# Dry food only?



## Infamous_GSD (Oct 27, 2010)

Hi i have a GSD Puppy (9-10weeks) and i bought her the Wellness Complete Health Puppy Large Breed dry food.

The thing is she just wants to eat Canned food. so i was looking for some answers and advice.

Is feeding only Dry food fine, even for puppies?

How do i get her to eat the dry food?

also is canned food bad? for example if she doesnt eat the dry at all could i just feed her the Wellness Canned food?


----------



## KZoppa (Aug 14, 2010)

dry food is perfect for puppies. if she's refusing to eat the dry food, only offer the dry food at meal times. puppies wont starve themselves so your pup will eventually learn if he wants a full tummy, he has to eat with is offered when its offered otherwise they have to wait until the next meal time. I should also mention if you're serious about feeding the dry food, no more canned food. otherwise she may just hold out for the canned stuff. The dry food helps keep her teeth cleaner and healthier than wet food.


----------



## JKlatsky (Apr 21, 2007)

Have always only fed my puppies dry food. It's considerably better for their dental health. Canned food is pretty tasty but I don't like giving it to my crew...you can see that the tartar builds up much faster on the teeth. It's also MUCH more expensive to feed canned. I think she's just holding out waiting for you to give her what she wants. 

Try putting a spoonful of yogurt on the food, or just a spoonful of the canned and then just mixing it up really good so that the dry food has sort of a coating on it. Should stimulate her appetite. Also, I feed my puppies 3 times a day to start with. I put the food down for 10-15 minutes and then anything that hasn't been eaten I take away until the next meal time. Puppies will not starve themselves and will learn to eat on a schedule whatever is put in front of them.


----------



## Infamous_GSD (Oct 27, 2010)

Thank you for your advice. 

I want and will stick to dry food only, i want the best for my dog.

I will do what you said and offer only the dry, like you said i'm pretty sure she will get hungry and start eating it.


----------



## GSDAlphaMom (Jul 20, 2010)

I mix a little can with the dry. They eat much better and it only takes a little.


----------



## Infamous_GSD (Oct 27, 2010)

Also whats your thought on the Wellness Large breed Puppy Dry Food?

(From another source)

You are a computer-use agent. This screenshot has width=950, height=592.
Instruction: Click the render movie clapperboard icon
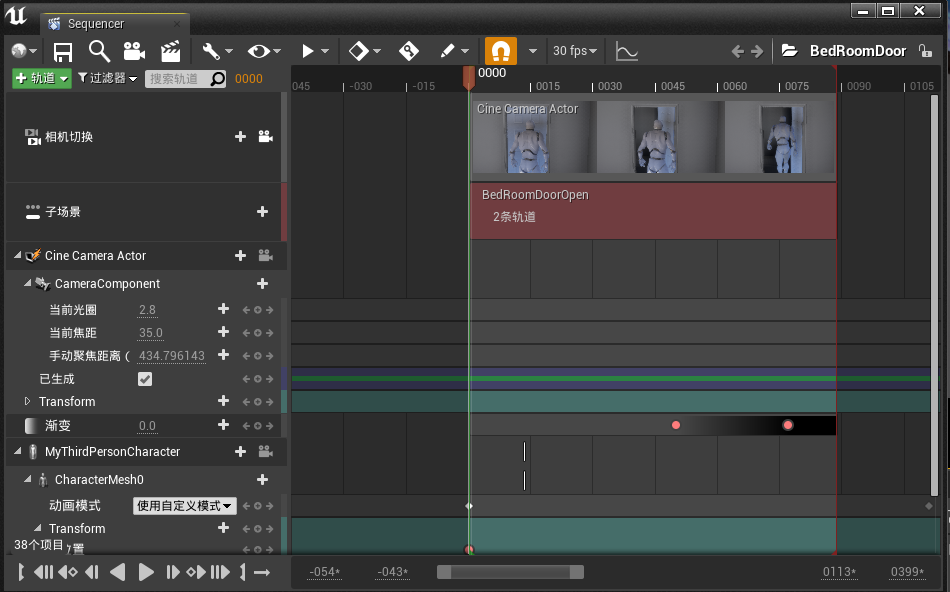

I get it for $45, 30lb bag at a local pet shop.


----------



## DJEtzel (Feb 11, 2010)

Wellness LBP is a good food.


----------



## Cassidy's Mom (Mar 30, 2003)

A canned food diet is very expensive for a larger breed. Canned food is mostly water so it's not as calorically dense as dry food. There's nothing wrong with adding a little canned food if she's not interested in eating the dry food by itself. You can put a small amount and add some water to make a gravy if you like.


----------



## Infamous_GSD (Oct 27, 2010)

Update!:

Feed her twice a day with the correct amount for her size and age. Mixed the dry with a bit of water/fat free plain yogurt. She ate all of it and was licking the bowl! 

Needless to say i'm very happy and want to thank all of you guys for your help and advice.


----------



## lar07 (Dec 10, 2007)

JKlatsky said:


> Have always only fed my puppies dry food. It's considerably better for their dental health. Canned food is pretty tasty but I don't like giving it to my crew...you can see that the tartar builds up much faster on the teeth. It's also MUCH more expensive to feed canned. I think she's just holding out waiting for you to give her what she wants.
> 
> Try putting a spoonful of yogurt on the food, or just a spoonful of the canned and then just mixing it up really good so that the dry food has sort of a coating on it. Should stimulate her appetite. Also, I feed my puppies 3 times a day to start with. I put the food down for 10-15 minutes and then anything that hasn't been eaten I take away until the next meal time. Puppies will not starve themselves and will learn to eat on a schedule whatever is put in front of them.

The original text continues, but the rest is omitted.